No queremos discutir esa interpretación. Tiene sus fundamentos y fue construida por la generación que militó en los 70, de manera que su pertinencia no puede ser puesta en duda. Además, resulta probable que sea históricamente exacta (las razones que esgrime Roberto Perdía en Montoneros: el peronismo combatiente en primera persona, no llegan a contrariar el dictamen predominante sobre los errores de la conducción, y quizá tampoco lo pretenden). De lo que se trata para nosotros es de calcular qué saldo arroja esta interpretación para el pensamiento de la militancia. Porque, más allá de la cuestión fáctica, salta a la vista que la crítica de la conducción no sólo pone en crisis en términos conceptuales (vale decir, más allá del caso setentista en concreto) el rol de la conducción. Hace lo mismo con la idea de organización. Esto es: en la medida en que se fractura la confianza entre la conducción y las bases, la organización sólo puede ser experimentada como una fuerza extraña, autoritaria y caprichosa, que decide sobre la vida y la muerte de sus militantes sin la menor comprensión ni conciencia. Esta enajenación, esta indiferencia de la organización por los militantes, es lo que la encapsula en la vitrina de los monstruos montoneros: verticalismo, militarismo, sectarismo, “soberbia armada” (como interpretó, en un texto predeciblemente celebrado por Sarlo, Pablo Giussani), falta de autocrítica, delirio de grandeza por atreverse a disputarle el movimiento a Perón… La “Orga”, cuyo protagonismo político resultaba descollante hasta la dictadura, se convierte en un espantajo, también para sus ex integrantes, y también en el plano de la teoría –que acá equivale a decir: en el plano del futuro; porque de ahora en más quedará sobreentendido que toda organización se enajena de sus militantes, y que los militantes son dignos, pero la organización es inepta.

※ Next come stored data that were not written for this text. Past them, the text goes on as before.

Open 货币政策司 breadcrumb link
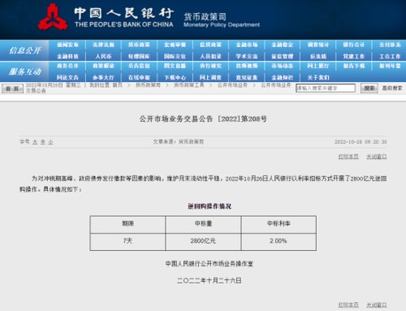The width and height of the screenshot is (406, 311). click(x=148, y=85)
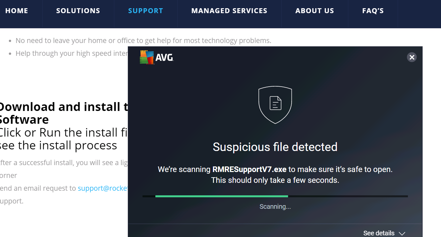
Task: Click the See details text link
Action: tap(379, 233)
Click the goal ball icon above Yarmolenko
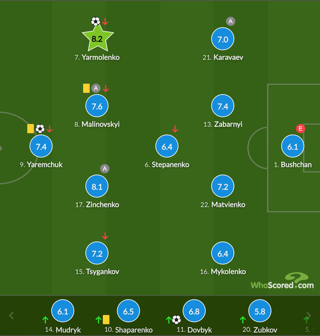 96,21
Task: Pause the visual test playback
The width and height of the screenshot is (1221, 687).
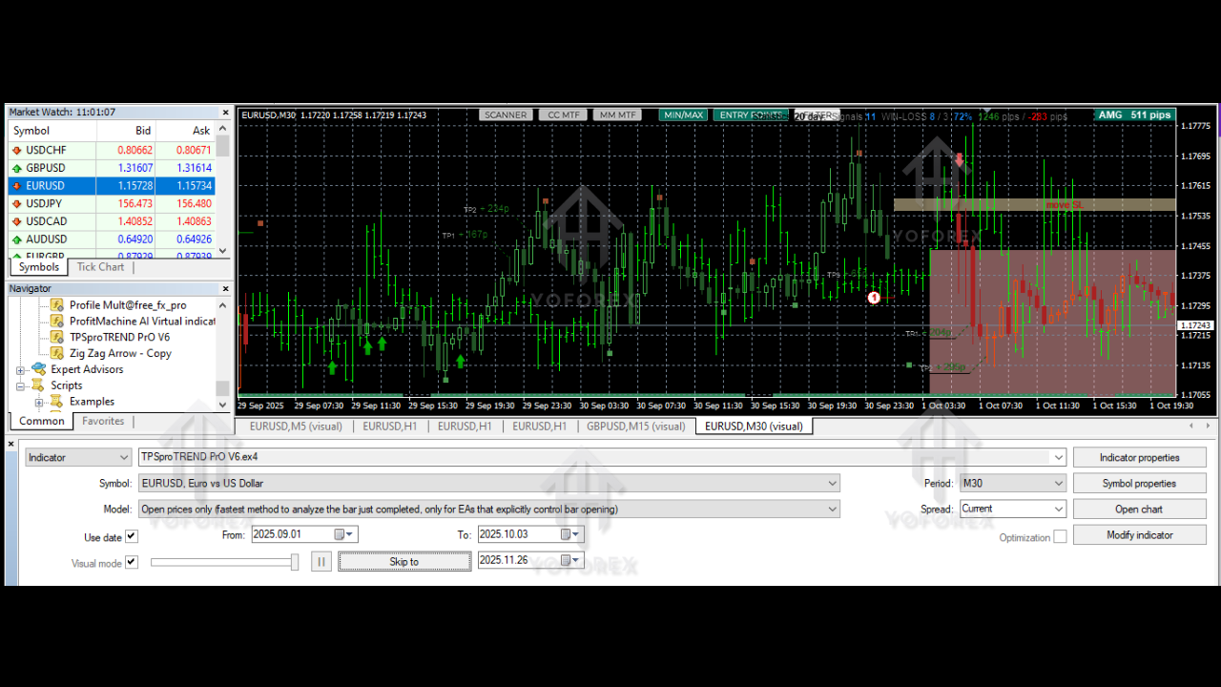Action: point(321,562)
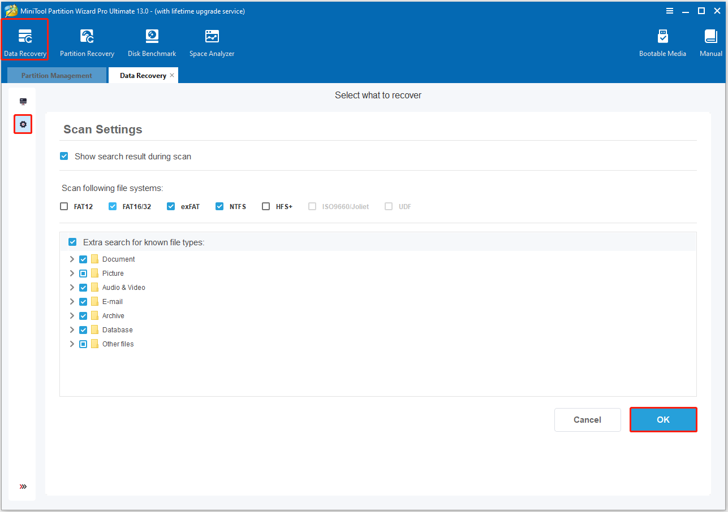Close the Data Recovery tab
This screenshot has height=512, width=728.
(172, 75)
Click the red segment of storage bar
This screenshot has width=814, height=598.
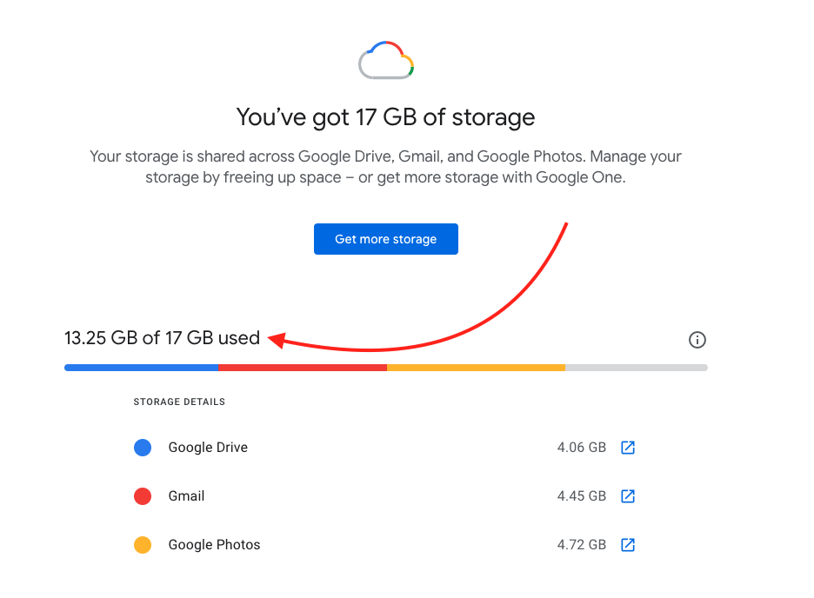click(x=303, y=368)
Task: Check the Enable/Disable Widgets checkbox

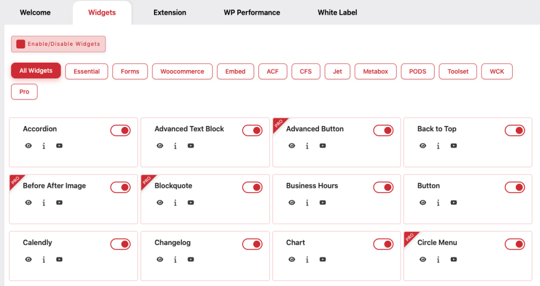Action: click(21, 44)
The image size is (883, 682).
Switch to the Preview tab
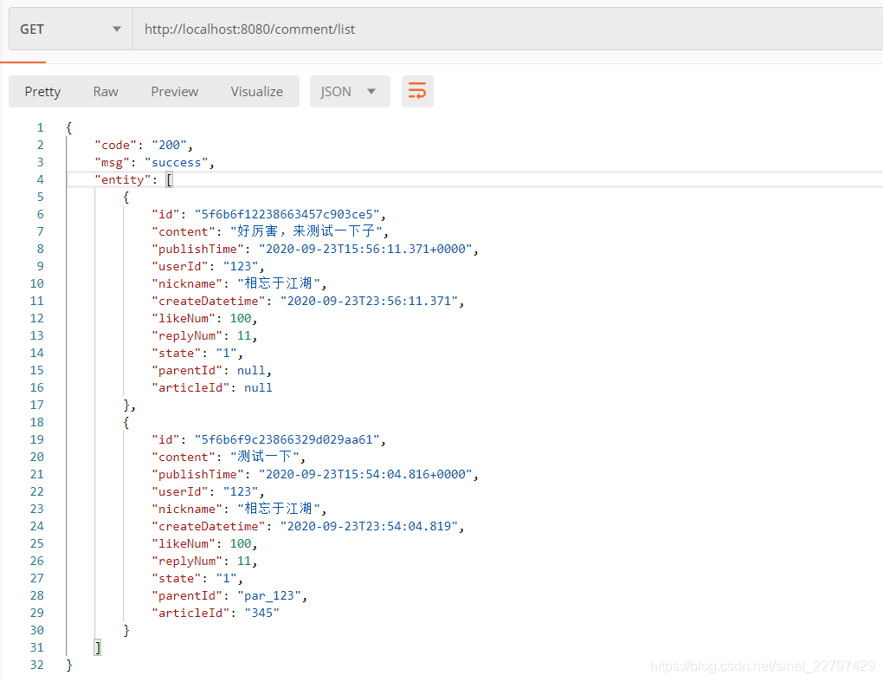point(174,91)
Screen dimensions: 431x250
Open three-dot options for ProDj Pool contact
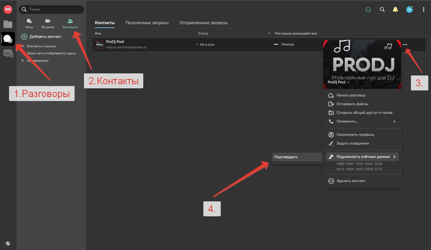click(x=405, y=45)
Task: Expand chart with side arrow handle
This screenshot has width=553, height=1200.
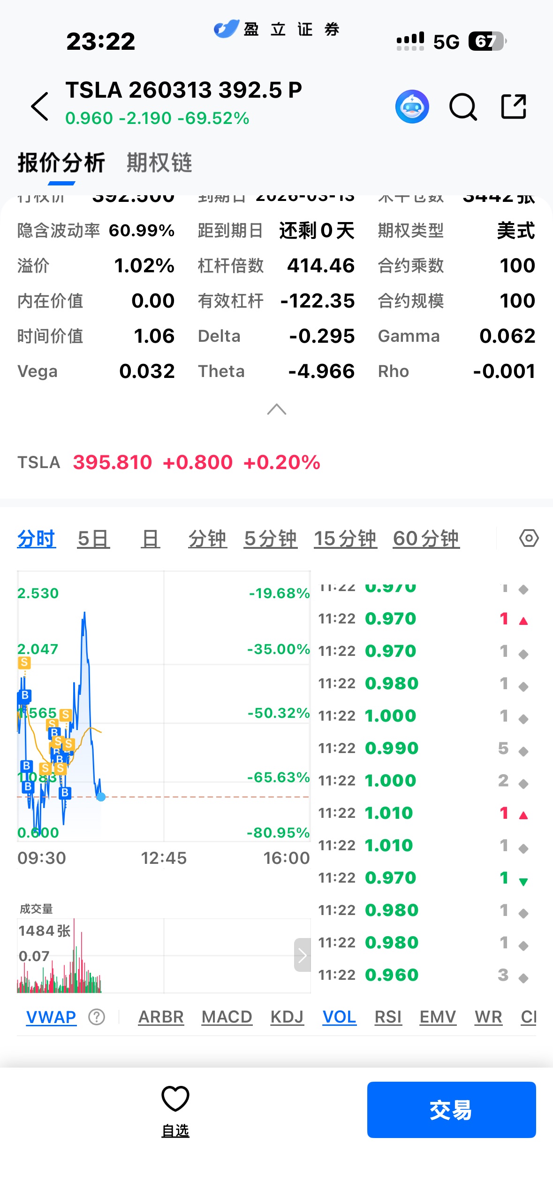Action: [302, 955]
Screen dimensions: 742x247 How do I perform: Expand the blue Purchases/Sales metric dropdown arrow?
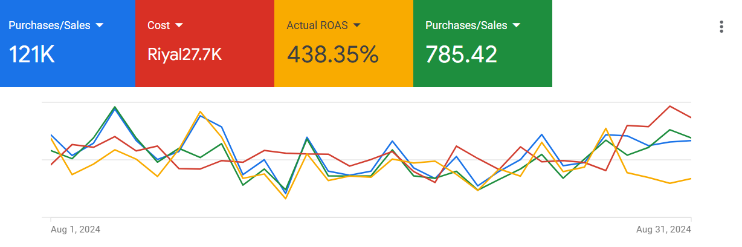pyautogui.click(x=100, y=25)
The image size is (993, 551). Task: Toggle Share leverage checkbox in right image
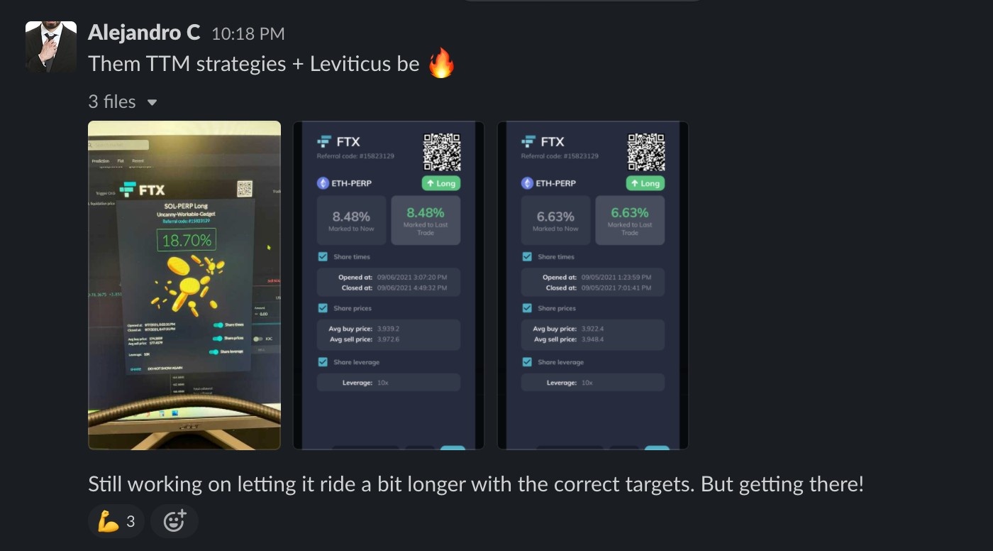click(527, 362)
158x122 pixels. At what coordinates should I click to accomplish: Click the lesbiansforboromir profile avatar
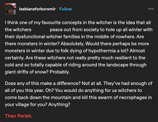[10, 9]
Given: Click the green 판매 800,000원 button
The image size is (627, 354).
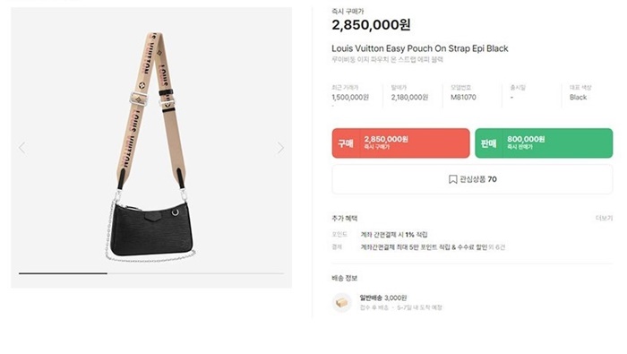Looking at the screenshot, I should [x=544, y=142].
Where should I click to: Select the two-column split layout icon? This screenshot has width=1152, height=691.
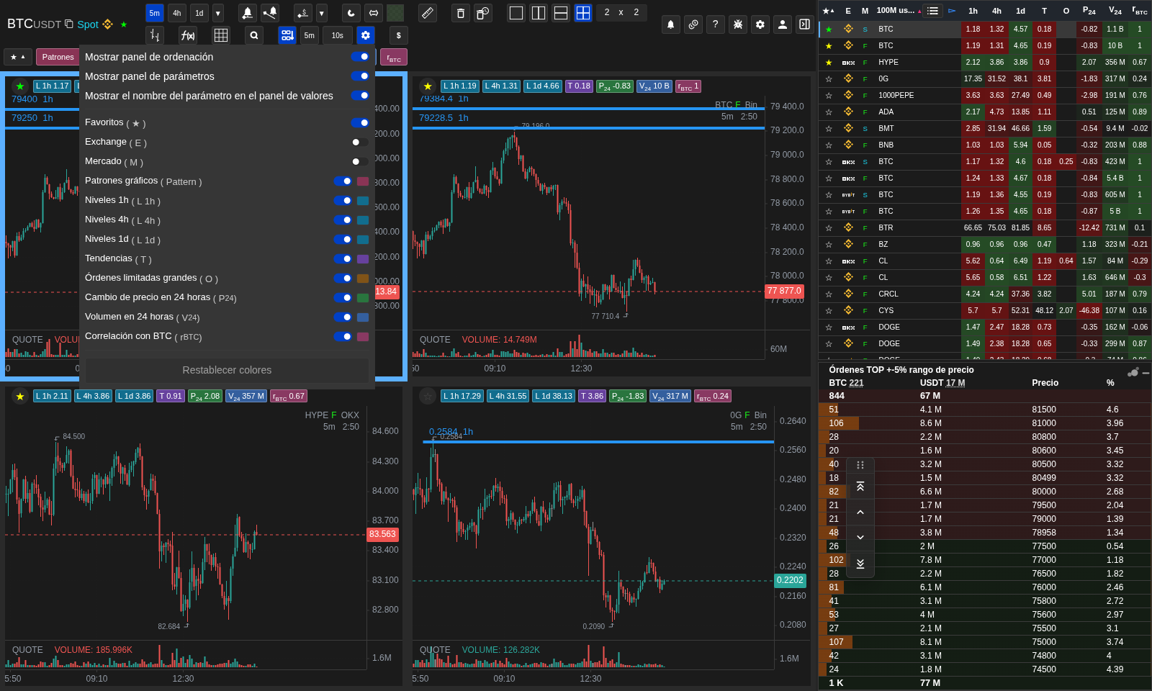[539, 13]
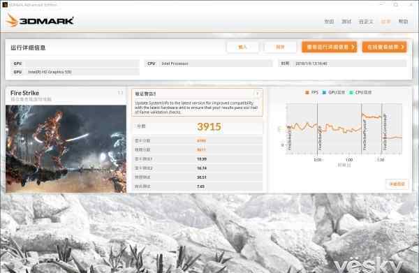Click the 3DMark logo icon
Viewport: 419px width, 273px height.
(x=12, y=20)
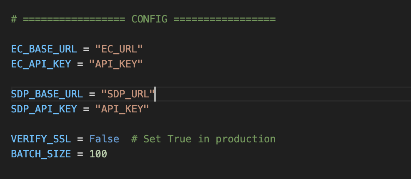The height and width of the screenshot is (179, 411).
Task: Place cursor on EC_BASE_URL variable name
Action: pyautogui.click(x=44, y=49)
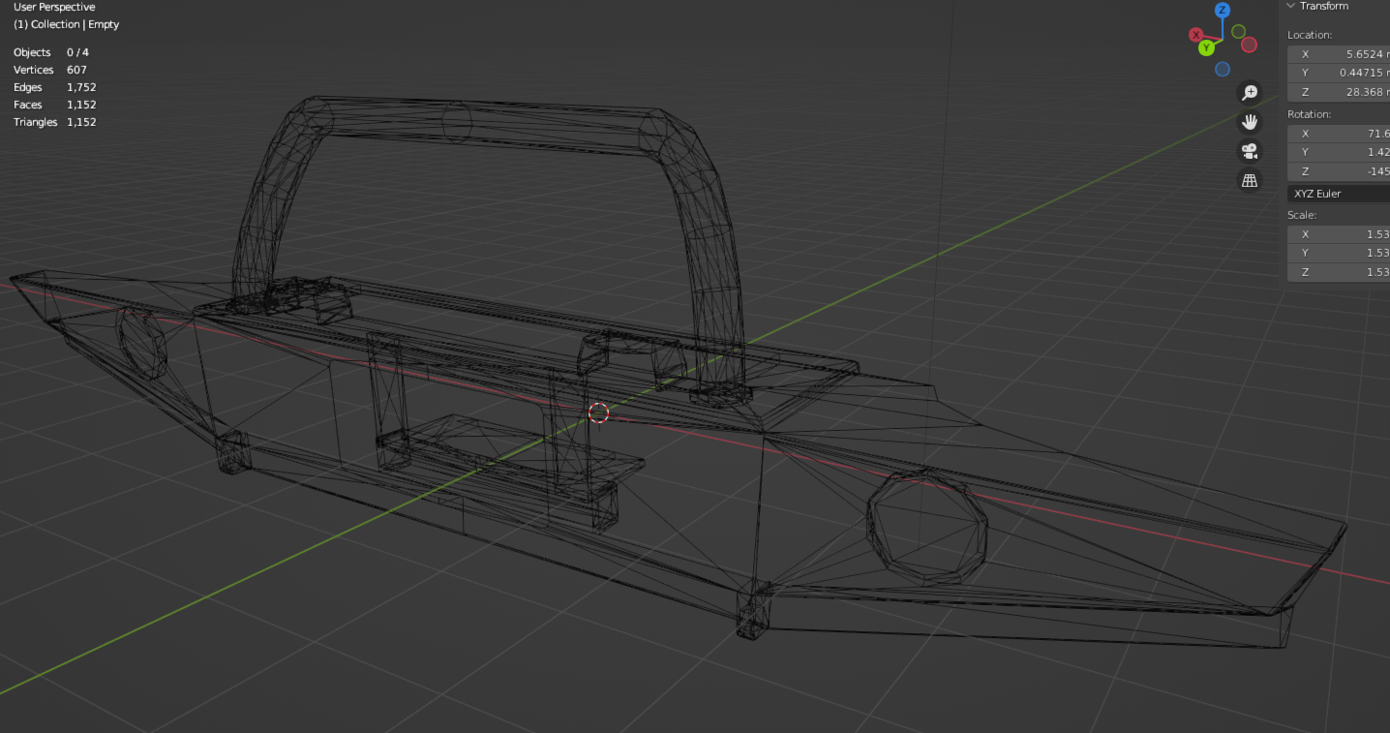The width and height of the screenshot is (1390, 733).
Task: Click the red X axis gizmo ball
Action: click(x=1196, y=35)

La generación superviviente de los 70 establece así su balance, que ha devenido clásico. Por un lado, los grandes ideales de la militancia quedan a salvo. No hay dudas de que la juventud maravillosa fue maravillosa: por su heroísmo, por su tragedia, por su compromiso, por su imaginación. Sin embargo, sucede en paralelo que la política de la juventud maravillosa, la organización, debe ser descartada por su inutilidad o su peligrosidad. La organización, diremos, ya no vence al tiempo. El verticalismo, que constituye su expresión más sensible, es percibido como un inhibidor del debate interno y desliga así a la dirigencia respecto de las masas, a la organización respecto de los militantes. En síntesis: la crítica de la conducción salvó a los militantes de la impugnación que intentaba la teoría de los dos demonios, pero sacrificó (estamos tentados de decir “a cambio”) a la organización. Incidentalmente, ello explica que la democracia aparezca en el lugar de la organización, reemplazándola no sólo como método, sino como valor político. Democracia: tal es la nueva palabra de la política, por su carácter horizontal y dialoguista –una humildad desarmada frente a la soberbia armada.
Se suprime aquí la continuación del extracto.